It happened again today - I got an anonymous comment from a parent annoyed at me for a post I wrote a year ago criticizing Baby Gap for marketing "skinny jeans" for toddlers. (Again with the anonymous comment. What is with that?) Apparently that post hit a nerve. I have gotten tons of comments and email from the humorless parents of thin children.

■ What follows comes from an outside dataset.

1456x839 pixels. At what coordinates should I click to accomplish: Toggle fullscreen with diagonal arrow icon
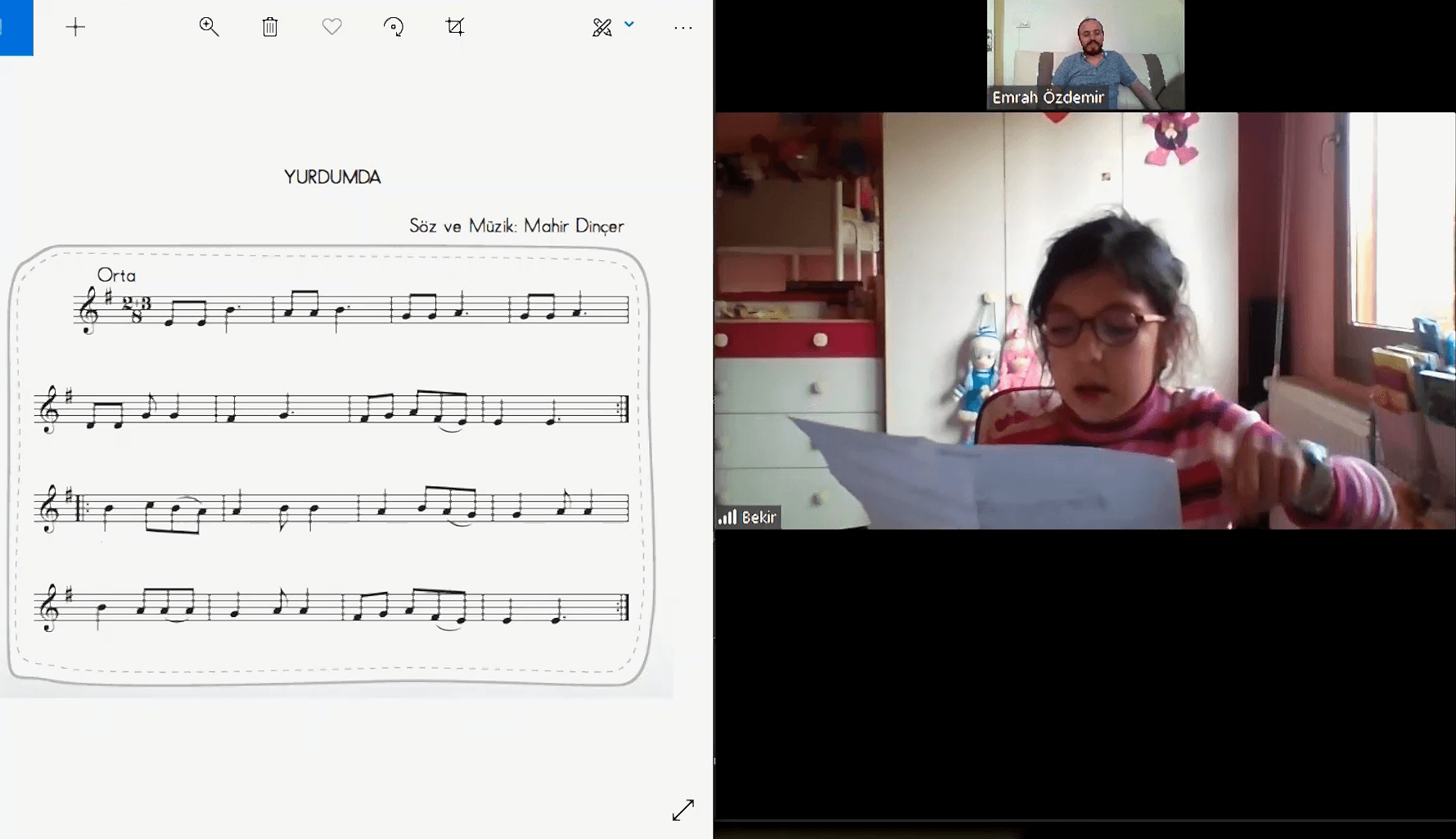pos(683,810)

What these parents have failed to notice is that my complaint is NOT that jeans or other clothes are made for slimmer kids. Perhaps I was too subtle in my letter; my point might not have been entirely clear. Let me restate:
The problem is not the narrowness of the pant legs, but the marketing of sexy styles for TODDLERS.Somehow, the people who know me (even those I have only "met" via our respective blogs) understood that I was horrified by the idea that adult styles are being marketed for such young children. Andy, who has a thin girl, commented that she needs the style but is nauseated by the name. This seems reasonable, given the way skinny jeans for adults are marketed - as sexy and body-baring. If the adult skinny jeans were marketed as good for thin people who have a hard time fitting into other pants, then I would have no beef with the label being used for kids' pants. As it is, the issue is about a style marketed as sexy for adults, and seeing that being sold for children.
If you have stumbled here by googling "skinny jeans for toddlers", I'm sorry if my post offends you and your bony baby. Feel free to buy whatever you want. Better yet, get your own blog and write posts about annoying mothers who foolishly don't want clothing companies marketing sexy toddler clothes. Bitching at me kind of misses the point.
I was going to post on "mumus for fat kids" but when I remembered the beating you took over this disturbing infant-Lolita thing the Gap has, I stopped. Plus the insensitivity thing, that was a problem. Maybe I will do an expose on plumbers jeans by Wrangler, or something like that.
ReplyDeleteGood grief. I thought your point was abundantly clear. I don't understand why even toddler girls have to look like teenagers.
ReplyDeleteI can't believe people would misunderstand that - maybe they're Gap black ops people? I do find myself (since dudelette arrived) looking at young girls dressed up as Christine Aguilera or something (and I don't mean as a Mouseketeer) with a much more visceral sense of horror these days.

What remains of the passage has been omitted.